==== Given records ====

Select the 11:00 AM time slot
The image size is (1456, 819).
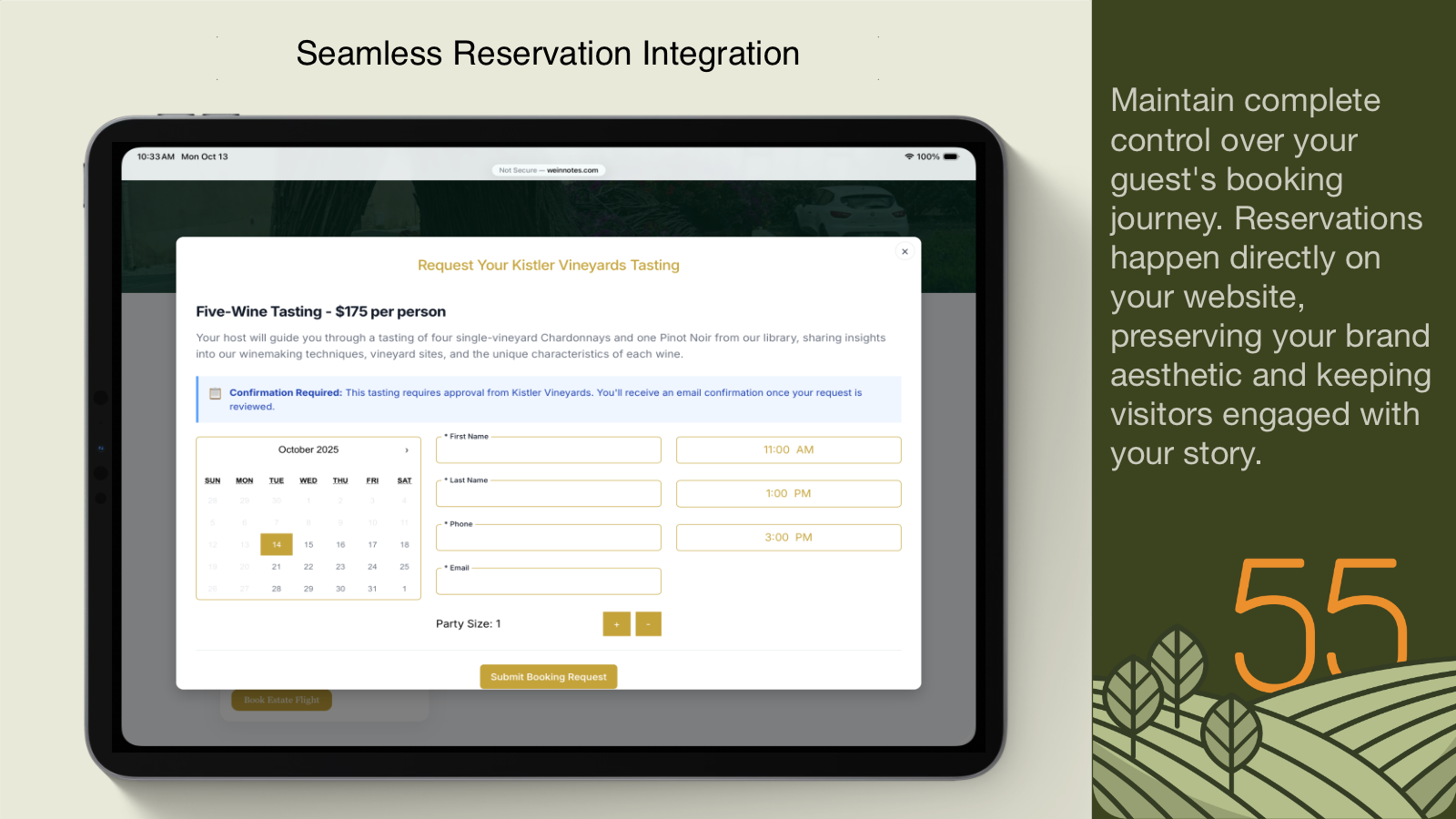(787, 449)
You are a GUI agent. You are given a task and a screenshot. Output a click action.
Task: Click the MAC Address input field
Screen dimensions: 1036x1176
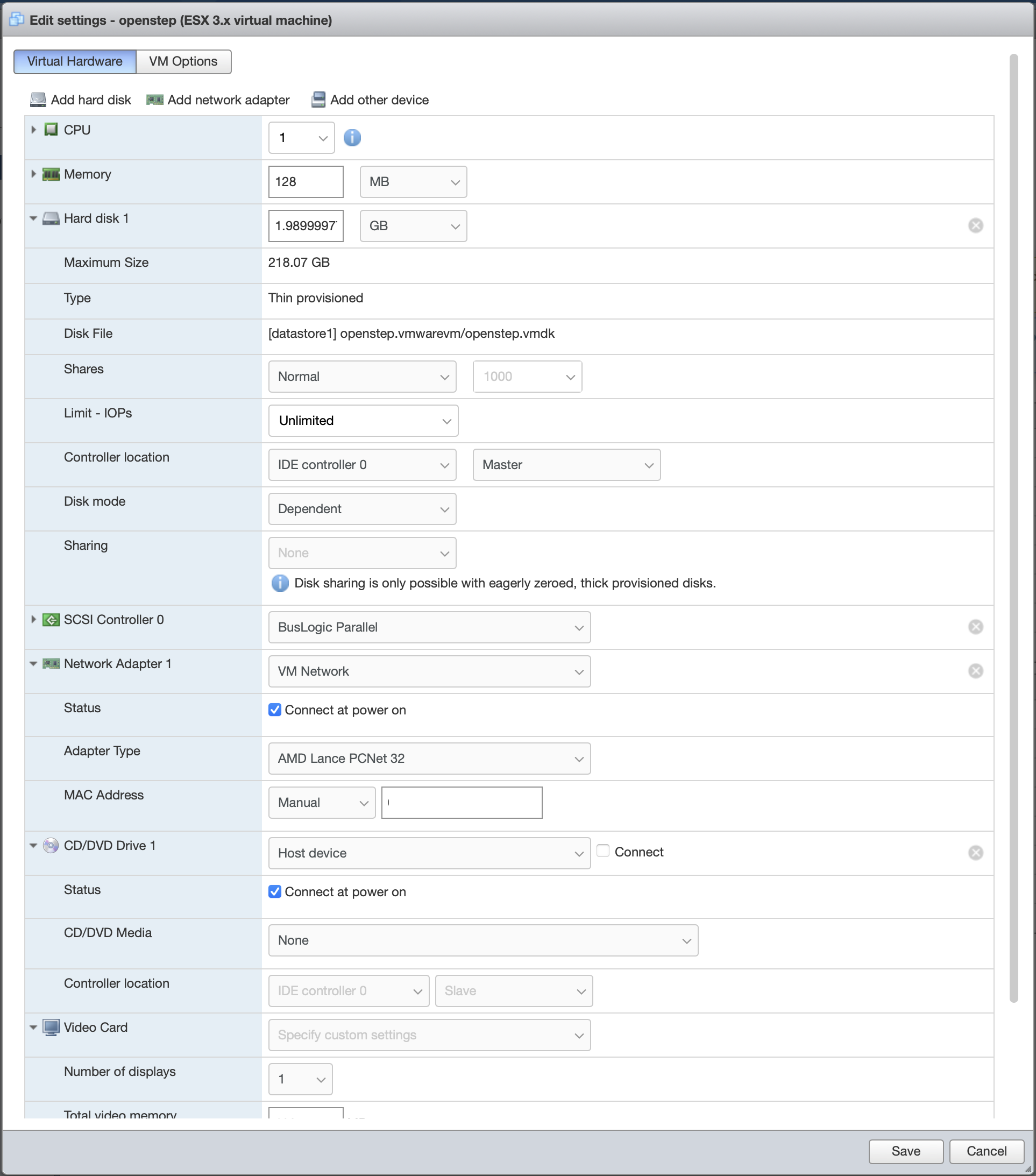(x=462, y=803)
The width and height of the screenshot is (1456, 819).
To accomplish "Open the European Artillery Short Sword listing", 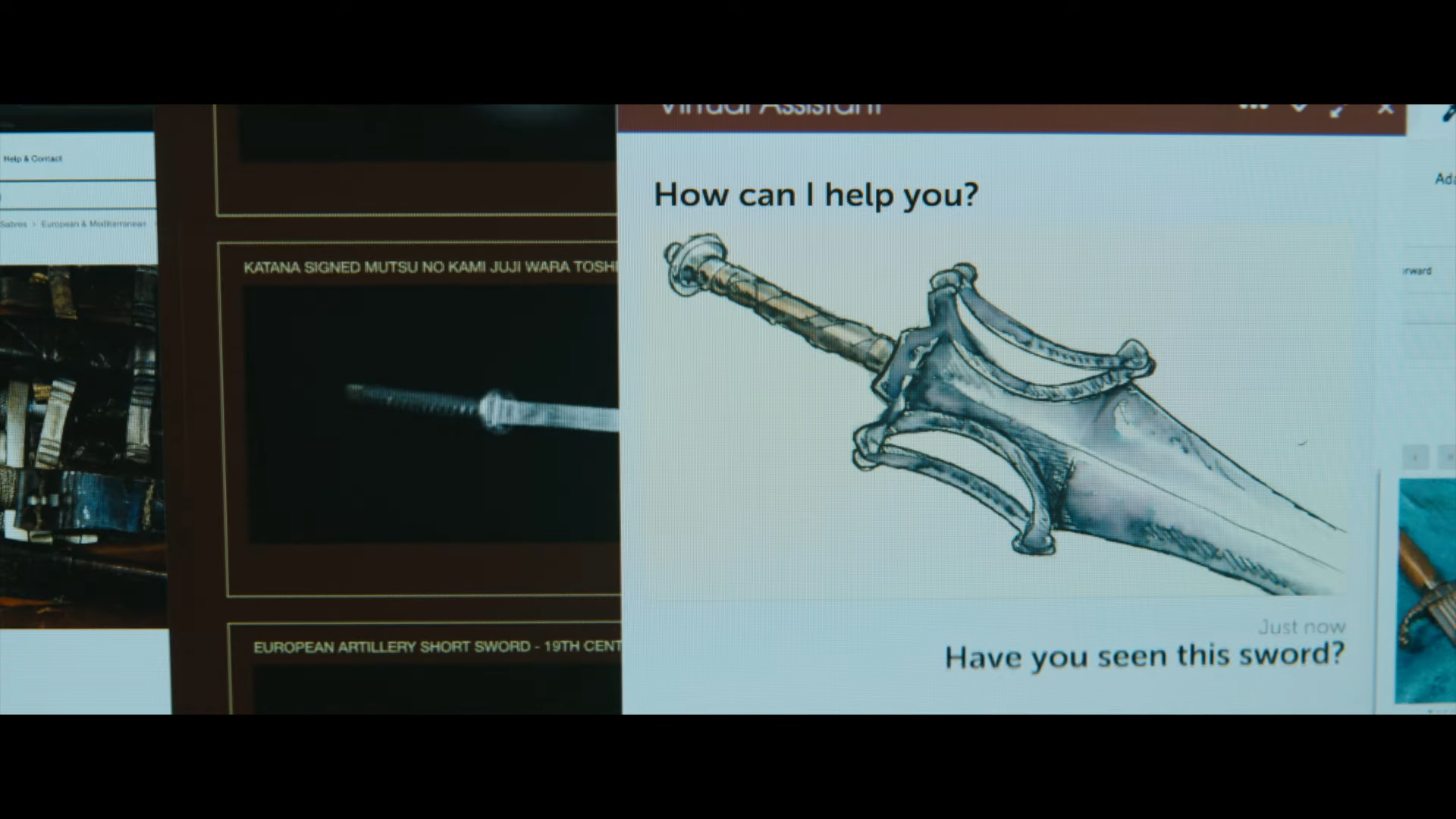I will click(x=436, y=647).
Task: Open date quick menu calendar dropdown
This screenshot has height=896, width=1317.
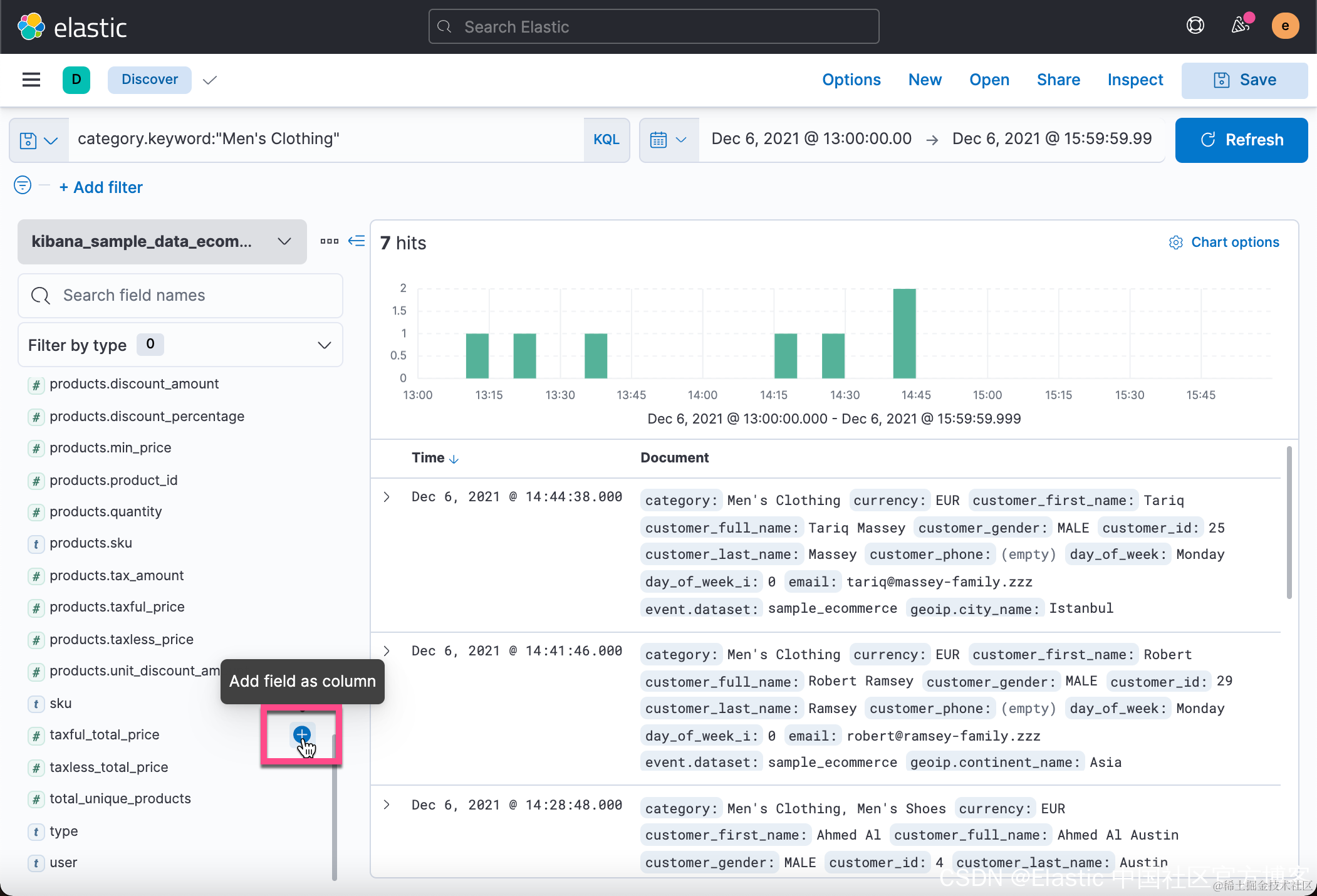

====

**Try it:** Copy each line from the data that features the string "height".

**Exercise solution:**
The width and height of the screenshot is (1456, 819).
This screenshot has height=896, width=1317.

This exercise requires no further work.